▶ **PROBLEM REQUIREMENTS**: Your answer should be each line of the entries that contains the word "beside", copied in full.

── DATA FOR THIS TASK

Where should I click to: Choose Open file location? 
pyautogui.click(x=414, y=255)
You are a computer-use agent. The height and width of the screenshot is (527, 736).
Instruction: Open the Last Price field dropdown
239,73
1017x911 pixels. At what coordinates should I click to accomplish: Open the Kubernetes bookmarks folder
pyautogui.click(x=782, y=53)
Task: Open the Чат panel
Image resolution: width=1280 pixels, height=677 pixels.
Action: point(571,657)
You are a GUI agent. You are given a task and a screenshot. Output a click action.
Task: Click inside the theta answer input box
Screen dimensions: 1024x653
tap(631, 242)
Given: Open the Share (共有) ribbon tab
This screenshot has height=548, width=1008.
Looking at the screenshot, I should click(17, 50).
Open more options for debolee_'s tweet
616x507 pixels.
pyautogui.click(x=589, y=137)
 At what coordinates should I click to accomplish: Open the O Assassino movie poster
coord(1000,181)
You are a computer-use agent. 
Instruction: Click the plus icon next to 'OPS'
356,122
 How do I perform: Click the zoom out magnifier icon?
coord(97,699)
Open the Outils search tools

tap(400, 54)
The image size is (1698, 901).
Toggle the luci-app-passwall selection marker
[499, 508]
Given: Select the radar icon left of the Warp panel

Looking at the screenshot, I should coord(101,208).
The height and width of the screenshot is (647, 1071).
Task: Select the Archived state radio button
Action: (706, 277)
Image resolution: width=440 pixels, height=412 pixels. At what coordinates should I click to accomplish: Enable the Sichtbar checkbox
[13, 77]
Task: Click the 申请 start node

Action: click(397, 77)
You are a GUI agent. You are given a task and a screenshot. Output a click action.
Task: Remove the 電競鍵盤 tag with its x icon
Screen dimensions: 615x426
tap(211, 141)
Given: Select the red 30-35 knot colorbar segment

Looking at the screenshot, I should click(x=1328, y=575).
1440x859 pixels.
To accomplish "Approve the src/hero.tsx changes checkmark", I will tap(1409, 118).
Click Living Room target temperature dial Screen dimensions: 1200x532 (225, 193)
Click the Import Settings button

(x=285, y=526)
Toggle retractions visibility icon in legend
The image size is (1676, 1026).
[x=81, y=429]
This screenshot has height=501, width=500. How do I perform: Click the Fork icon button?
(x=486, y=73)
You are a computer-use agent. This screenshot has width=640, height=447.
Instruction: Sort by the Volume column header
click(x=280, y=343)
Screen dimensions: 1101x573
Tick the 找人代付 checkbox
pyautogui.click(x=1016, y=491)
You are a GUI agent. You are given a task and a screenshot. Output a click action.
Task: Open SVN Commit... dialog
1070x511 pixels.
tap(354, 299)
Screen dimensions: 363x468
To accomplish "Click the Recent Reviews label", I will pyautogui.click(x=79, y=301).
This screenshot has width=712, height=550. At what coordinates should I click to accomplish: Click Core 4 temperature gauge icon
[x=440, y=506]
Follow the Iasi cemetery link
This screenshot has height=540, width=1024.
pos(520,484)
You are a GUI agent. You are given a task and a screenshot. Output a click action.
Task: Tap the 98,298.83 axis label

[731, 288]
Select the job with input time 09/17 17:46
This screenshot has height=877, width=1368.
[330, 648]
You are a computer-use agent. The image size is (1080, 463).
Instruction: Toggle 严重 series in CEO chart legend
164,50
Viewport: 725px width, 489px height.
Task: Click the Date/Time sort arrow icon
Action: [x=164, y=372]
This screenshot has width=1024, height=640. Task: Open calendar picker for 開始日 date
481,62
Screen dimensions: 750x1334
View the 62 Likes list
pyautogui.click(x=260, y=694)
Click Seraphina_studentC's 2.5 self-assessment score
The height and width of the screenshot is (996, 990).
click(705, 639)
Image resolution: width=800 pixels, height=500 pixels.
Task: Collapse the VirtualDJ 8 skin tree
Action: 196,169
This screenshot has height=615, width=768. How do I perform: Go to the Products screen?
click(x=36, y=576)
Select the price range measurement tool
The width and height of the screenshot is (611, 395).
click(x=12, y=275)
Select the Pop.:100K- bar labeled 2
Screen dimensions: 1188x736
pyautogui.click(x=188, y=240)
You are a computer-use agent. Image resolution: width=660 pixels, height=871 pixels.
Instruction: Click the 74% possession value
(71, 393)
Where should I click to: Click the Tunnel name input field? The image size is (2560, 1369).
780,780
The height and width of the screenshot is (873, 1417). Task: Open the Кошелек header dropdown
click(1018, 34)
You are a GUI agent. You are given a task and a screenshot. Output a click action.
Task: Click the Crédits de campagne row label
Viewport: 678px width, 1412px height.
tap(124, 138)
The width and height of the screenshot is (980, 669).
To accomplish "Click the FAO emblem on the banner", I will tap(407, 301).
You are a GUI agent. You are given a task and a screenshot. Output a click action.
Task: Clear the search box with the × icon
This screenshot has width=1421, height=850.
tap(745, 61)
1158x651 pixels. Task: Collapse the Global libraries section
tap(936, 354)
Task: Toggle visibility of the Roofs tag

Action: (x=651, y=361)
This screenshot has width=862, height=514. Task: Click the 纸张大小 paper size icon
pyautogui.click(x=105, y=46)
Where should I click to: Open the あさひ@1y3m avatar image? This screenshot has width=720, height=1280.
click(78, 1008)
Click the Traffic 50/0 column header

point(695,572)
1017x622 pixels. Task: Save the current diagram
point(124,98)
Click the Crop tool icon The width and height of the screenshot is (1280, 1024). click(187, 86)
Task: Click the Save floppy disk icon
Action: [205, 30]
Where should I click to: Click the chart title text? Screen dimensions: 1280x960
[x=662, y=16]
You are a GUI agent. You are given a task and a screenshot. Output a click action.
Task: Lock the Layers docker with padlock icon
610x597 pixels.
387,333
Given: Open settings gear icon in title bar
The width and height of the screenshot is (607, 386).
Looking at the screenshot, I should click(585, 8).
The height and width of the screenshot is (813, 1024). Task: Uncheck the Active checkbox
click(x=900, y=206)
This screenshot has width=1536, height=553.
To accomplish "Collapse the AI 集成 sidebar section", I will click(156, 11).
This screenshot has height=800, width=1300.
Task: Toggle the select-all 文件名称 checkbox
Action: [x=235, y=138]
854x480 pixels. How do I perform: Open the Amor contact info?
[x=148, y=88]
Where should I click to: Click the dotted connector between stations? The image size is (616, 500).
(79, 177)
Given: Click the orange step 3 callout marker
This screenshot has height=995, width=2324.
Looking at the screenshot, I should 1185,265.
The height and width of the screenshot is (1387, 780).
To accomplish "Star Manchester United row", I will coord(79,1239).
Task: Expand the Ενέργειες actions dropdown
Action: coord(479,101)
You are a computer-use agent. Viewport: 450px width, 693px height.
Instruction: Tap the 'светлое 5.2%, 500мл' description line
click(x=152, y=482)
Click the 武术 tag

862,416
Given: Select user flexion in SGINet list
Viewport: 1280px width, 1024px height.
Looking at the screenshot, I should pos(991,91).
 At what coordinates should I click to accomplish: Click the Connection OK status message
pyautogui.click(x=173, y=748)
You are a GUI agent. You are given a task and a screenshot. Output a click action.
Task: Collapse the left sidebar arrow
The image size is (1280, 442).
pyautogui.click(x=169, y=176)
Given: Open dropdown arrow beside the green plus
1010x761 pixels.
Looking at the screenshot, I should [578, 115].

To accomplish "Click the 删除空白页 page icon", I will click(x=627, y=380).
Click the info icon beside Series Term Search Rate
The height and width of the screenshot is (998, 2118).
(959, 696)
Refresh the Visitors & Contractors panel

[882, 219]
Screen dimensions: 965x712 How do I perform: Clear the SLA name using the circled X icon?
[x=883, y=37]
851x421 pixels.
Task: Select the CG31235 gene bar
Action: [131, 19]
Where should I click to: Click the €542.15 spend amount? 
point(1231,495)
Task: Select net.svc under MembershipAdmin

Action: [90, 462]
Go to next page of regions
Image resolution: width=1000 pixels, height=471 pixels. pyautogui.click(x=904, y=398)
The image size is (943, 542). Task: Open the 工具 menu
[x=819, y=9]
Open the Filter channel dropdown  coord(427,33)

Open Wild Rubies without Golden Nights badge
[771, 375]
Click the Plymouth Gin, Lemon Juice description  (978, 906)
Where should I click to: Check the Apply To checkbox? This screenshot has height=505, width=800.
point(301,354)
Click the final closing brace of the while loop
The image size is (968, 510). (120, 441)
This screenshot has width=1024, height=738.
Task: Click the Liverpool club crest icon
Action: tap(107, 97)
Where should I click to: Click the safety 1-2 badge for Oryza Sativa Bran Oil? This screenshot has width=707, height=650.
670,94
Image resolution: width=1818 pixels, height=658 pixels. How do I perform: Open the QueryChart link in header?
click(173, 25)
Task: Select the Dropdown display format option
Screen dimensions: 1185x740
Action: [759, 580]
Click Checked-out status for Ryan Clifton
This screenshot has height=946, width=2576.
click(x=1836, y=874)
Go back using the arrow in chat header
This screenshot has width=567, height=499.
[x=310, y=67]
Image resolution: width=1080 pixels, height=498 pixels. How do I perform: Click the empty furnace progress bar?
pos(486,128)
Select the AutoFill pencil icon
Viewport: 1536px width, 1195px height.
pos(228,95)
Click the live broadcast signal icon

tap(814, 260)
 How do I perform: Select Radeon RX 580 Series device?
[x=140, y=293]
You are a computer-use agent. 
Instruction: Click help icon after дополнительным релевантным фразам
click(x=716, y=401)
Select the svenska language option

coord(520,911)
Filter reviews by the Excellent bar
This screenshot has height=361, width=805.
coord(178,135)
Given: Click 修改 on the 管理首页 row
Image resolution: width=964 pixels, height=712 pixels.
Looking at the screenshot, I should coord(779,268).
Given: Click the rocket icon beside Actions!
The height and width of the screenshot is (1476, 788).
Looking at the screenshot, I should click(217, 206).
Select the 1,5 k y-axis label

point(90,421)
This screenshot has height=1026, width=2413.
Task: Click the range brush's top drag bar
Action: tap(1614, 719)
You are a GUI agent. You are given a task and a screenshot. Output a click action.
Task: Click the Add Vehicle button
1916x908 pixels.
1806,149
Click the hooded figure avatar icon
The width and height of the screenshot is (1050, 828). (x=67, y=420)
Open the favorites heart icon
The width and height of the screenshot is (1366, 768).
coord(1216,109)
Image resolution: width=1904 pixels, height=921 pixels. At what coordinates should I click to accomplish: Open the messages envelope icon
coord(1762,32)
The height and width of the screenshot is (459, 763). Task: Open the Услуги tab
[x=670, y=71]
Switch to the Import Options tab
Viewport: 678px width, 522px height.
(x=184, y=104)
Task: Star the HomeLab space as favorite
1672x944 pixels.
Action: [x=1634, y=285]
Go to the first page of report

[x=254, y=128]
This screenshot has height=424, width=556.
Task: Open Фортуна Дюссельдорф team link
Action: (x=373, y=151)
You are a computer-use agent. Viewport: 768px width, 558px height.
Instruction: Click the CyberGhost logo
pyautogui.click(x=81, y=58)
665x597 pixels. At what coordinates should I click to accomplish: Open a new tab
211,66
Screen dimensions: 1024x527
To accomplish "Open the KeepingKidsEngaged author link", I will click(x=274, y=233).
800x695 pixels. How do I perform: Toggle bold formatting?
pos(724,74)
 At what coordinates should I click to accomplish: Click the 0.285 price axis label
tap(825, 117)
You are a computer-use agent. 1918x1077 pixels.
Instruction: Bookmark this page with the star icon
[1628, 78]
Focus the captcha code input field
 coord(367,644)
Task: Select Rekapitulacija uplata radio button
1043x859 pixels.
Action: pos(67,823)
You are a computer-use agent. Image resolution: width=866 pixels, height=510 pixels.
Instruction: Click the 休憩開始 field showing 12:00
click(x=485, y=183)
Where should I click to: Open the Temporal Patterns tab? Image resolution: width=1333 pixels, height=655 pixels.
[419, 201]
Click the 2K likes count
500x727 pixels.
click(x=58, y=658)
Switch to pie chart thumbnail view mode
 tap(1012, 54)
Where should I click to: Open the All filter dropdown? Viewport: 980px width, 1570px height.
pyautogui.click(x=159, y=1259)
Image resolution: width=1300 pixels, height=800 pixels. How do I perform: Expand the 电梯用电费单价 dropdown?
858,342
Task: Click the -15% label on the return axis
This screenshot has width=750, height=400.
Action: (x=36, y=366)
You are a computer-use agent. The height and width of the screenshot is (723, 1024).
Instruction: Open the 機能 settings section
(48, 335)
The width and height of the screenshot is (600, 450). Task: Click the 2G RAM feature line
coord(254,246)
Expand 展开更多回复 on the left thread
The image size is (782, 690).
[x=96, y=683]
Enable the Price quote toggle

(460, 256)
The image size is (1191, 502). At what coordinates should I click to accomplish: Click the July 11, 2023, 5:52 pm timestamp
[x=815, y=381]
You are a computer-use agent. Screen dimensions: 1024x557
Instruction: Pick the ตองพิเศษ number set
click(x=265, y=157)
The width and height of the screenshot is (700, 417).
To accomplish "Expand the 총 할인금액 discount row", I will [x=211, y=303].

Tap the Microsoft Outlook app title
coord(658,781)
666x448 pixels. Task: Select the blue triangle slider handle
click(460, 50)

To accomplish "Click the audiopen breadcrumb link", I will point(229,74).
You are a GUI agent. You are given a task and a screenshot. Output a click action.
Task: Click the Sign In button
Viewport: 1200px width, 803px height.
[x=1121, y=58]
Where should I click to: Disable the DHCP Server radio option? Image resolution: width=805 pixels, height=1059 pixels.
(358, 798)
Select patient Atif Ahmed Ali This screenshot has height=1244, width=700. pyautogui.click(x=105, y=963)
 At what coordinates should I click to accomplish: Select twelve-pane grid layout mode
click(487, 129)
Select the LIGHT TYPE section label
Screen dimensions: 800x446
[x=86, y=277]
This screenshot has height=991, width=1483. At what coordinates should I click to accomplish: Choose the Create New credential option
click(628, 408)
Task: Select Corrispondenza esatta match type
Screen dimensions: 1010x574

────

▶ **YOUR SOLUTION**:
Given: Open dropdown arrow beside the green plus
Click the info icon beside Series Term Search Rate
Given: Click the rocket icon beside Actions!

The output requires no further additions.